Sehenswert! Eine Werkschau von Elizabeth Catlett (1915-2012) im MMK Frankfurt a. Main: “THE BLACK WOMAN”

Judenhass, „feministisch“

Von Jutta Pivecka

Der Antisemitismus findet in feministischen Kreisen weltweit und auch in Deutschland (wie in andere “linken” Bewegungen) Verbündete; das zeigt sich nicht erst seit dem Massaker vom 7. Oktober und dem Verteidigungskrieg Israels gegen die Hamas. Die „#MeToo“-Bewegung wurde ebenso rasch von antisemitischen Akteurinnen unterwandert, wie wenige Jahre später „BlackLivesMatter“. Jüdische Aktivistinnen wurden bei Demonstrationen ausgegrenzt und angegriffen. Slogans wie „From the river to the sea, Palestine will be free“, die zur Auslöschung Israels aufrufen, wurden auch auf feministischen Demonstrationen geduldet. 

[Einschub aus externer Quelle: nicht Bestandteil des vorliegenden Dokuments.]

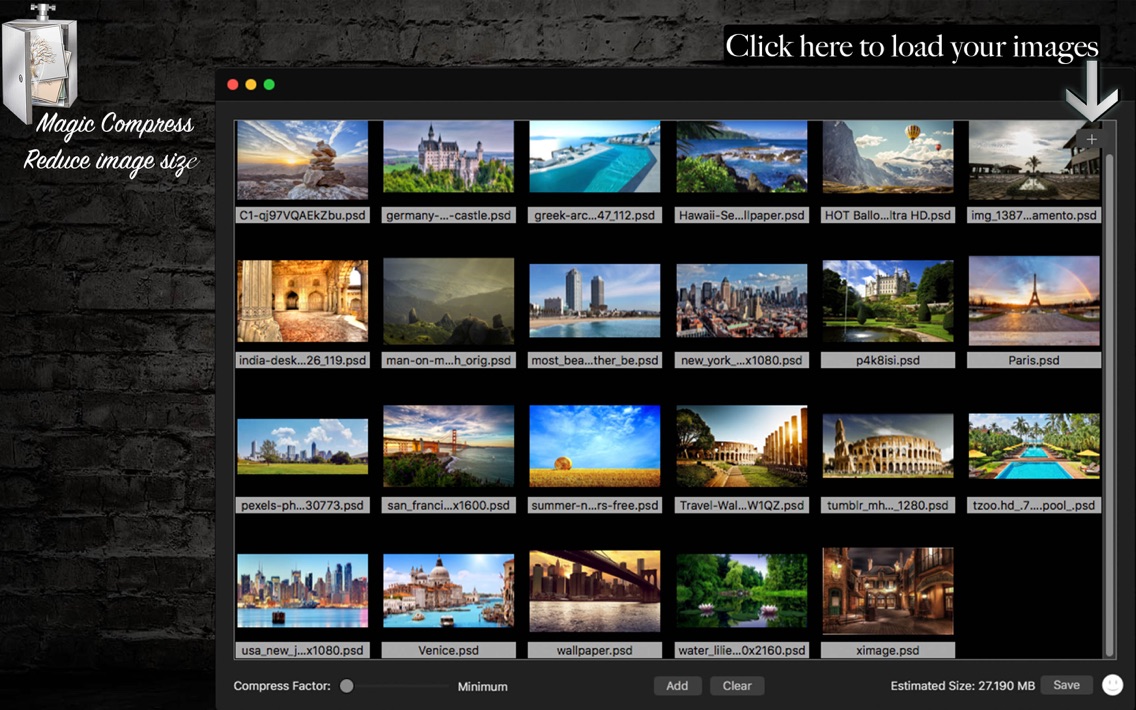Select the HOT Balloon Ultra HD thumbnail
The image size is (1136, 710).
point(887,157)
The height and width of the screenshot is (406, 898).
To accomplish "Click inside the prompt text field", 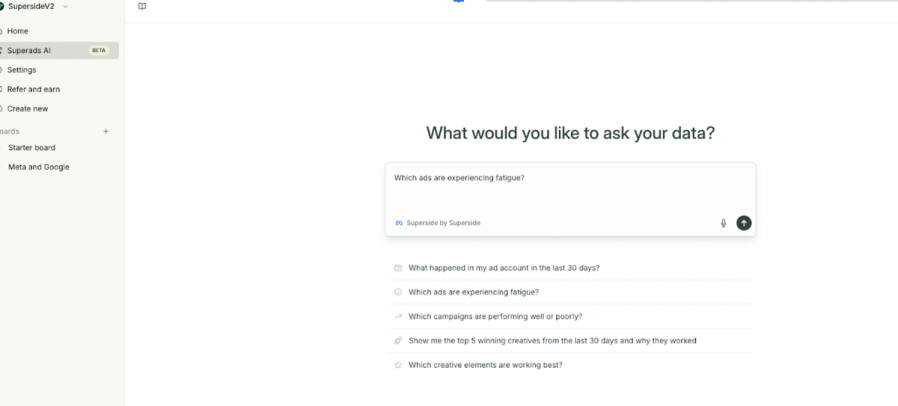I will point(570,190).
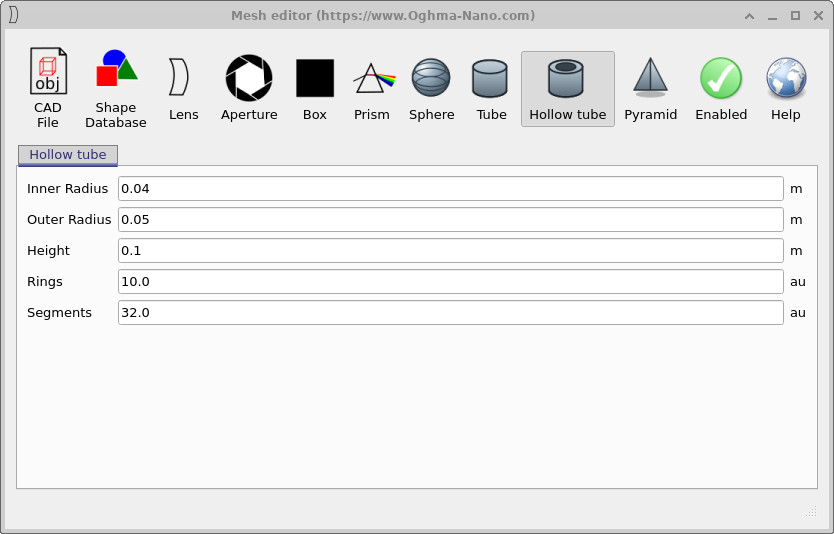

Ikonen des „intersektionalen“ Feminismus wie Angela Davis in den USA oder Emilia Roig in Deutschland fallen immer wieder durch antisemitische Äußerungen auf. Emilia Roig zum Beispiel gibt im „Neuen Deutschland“ hanebüchenen, antisemitischen Unsinn darüber von sich, dass Jüdinnen und Juden nach dem Holocaust zu „Weißen“ gemacht worden seien (Neues Deutschland, 26.12.2023). Die feministischen Israel-Hasserinnen berufen sich stets darauf, lediglich „Israel-Kritik“ zu üben. (Selbst dies ist schon ein zutiefst antisemitischer Begriff, denn die Kritik an der Unterdrückung der Kurdinnen und Kurden durch den türkischen Staat führt eben bei denselben Akteurinnen nie zur „Türkei-Kritik“, nämlich zur Infragestellung des Existenzrechtes des heutigen türkischen Staates). In Wahrheit stehen Davis und Roig, wie viele andere, in einer linken, antisemitischen Tradition, die Merle Stöver in dem Sammelband „Judenhass Underground“ (hrsg. von Nicholas Potter und Stefan Lauer, erschienen 2023, aber noch vor dem Massaker vom 7. Oktober) nachgezeichnet hat. Sie zeigt auf, wie die vereinfachende Wahrnehmung des Antisemitismus als einer „Unterform von Rassismus“ die Analyse in Teilen der Linken fehlgeleitet hat. Die Diskriminierung jüdischer Frauen werde in feministischen Bündnissen häufig unterschlagen. Als Jüdinnen seien sie nicht willkommen; sie sollten sich bestenfalls „mitgemeint“ fühlen. Das donnernde Schweigen vieler feministischer Akteurinnen, nachdem die grauenvollen Akte sexualisierter Gewalt an jüdischen Frauen und Mädchen durch Hamas-Terroristen am 7. Oktober bekannt wurden, ist ein weiterer Beleg für diese Haltung in feministischen Bündnissen, oft solchen, die großen Wert auf ihre Allianzen mit muslimischen Akteurinnen legen und diese offenbar nicht gefährden wollen, indem sie sich offen und klar gegen (auch auf Israel bezogenen) Antisemitismus positionieren.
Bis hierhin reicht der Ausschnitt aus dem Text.